Data records:

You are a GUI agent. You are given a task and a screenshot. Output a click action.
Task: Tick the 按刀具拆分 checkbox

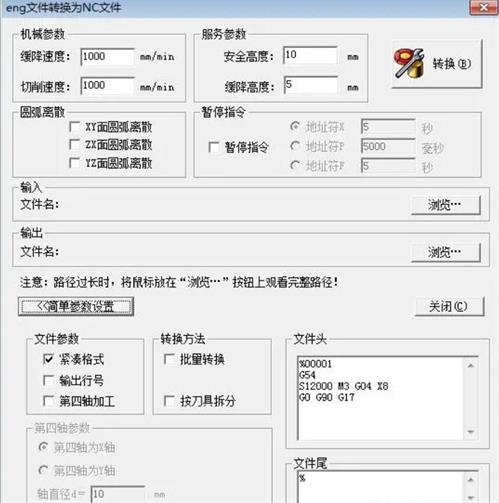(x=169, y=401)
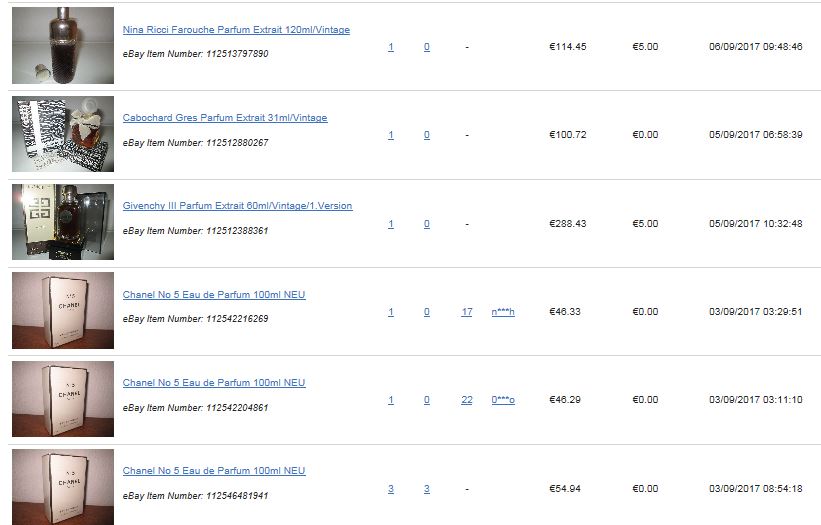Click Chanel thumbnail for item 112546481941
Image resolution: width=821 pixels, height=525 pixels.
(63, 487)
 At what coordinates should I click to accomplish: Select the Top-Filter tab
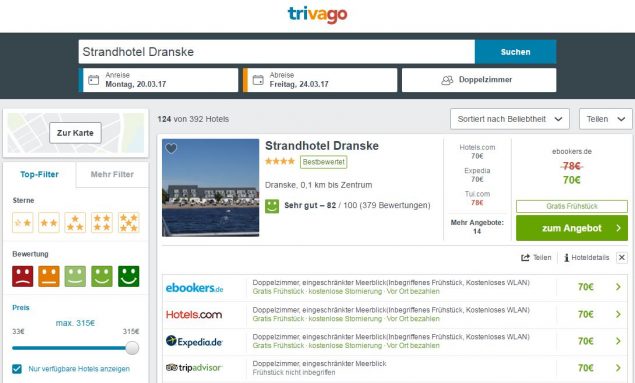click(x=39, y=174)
...
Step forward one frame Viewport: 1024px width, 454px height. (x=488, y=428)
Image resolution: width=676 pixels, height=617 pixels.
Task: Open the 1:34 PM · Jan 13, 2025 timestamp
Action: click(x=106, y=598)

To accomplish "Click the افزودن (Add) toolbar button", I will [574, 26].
* * *
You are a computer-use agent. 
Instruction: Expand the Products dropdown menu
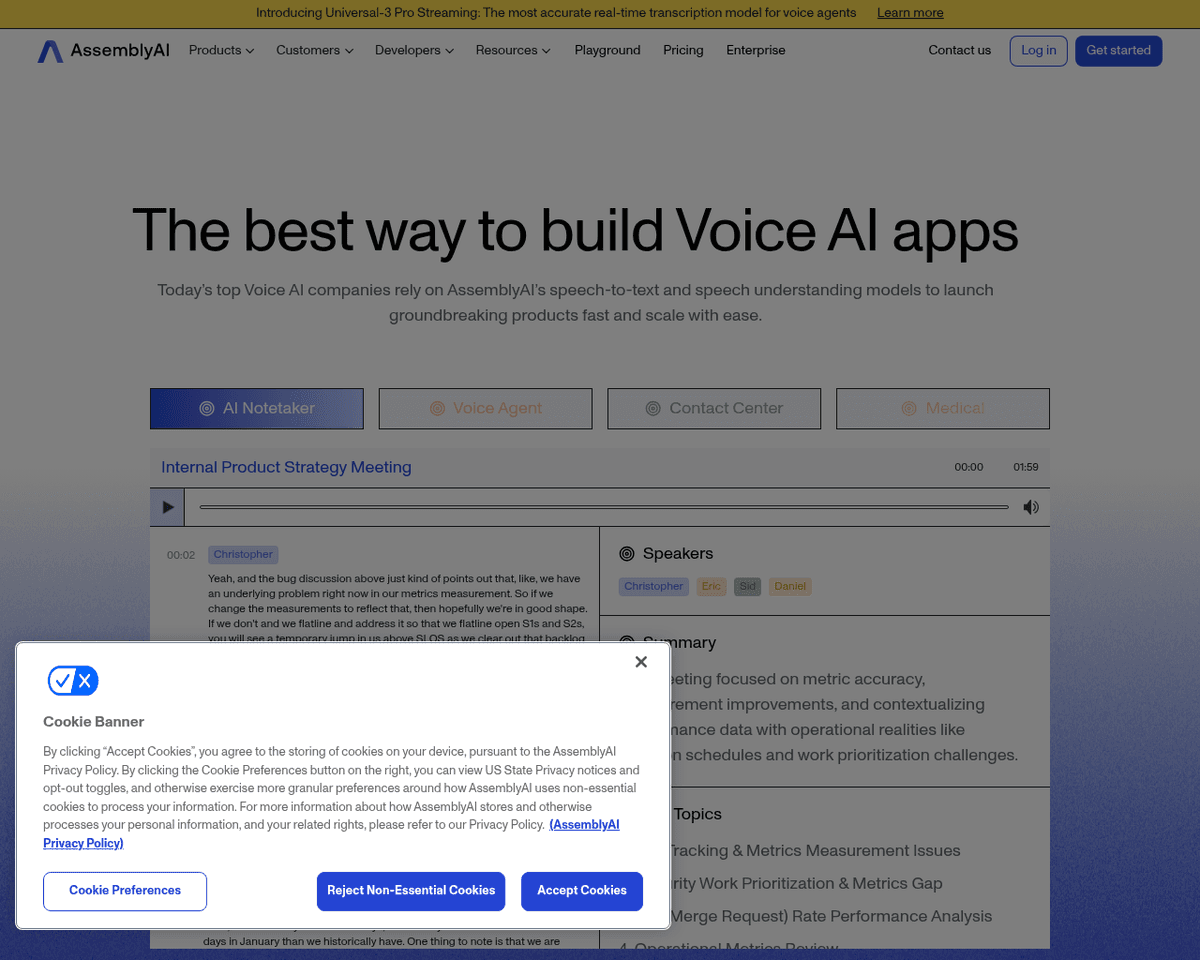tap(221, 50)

Exercise aim:
Every line of the material that holds "agent" should be copied out as the answer.

Completed exercise:
You are a GUI agent. You are given a task and a screenshot. Output a click action.
You are a computer-use agent. 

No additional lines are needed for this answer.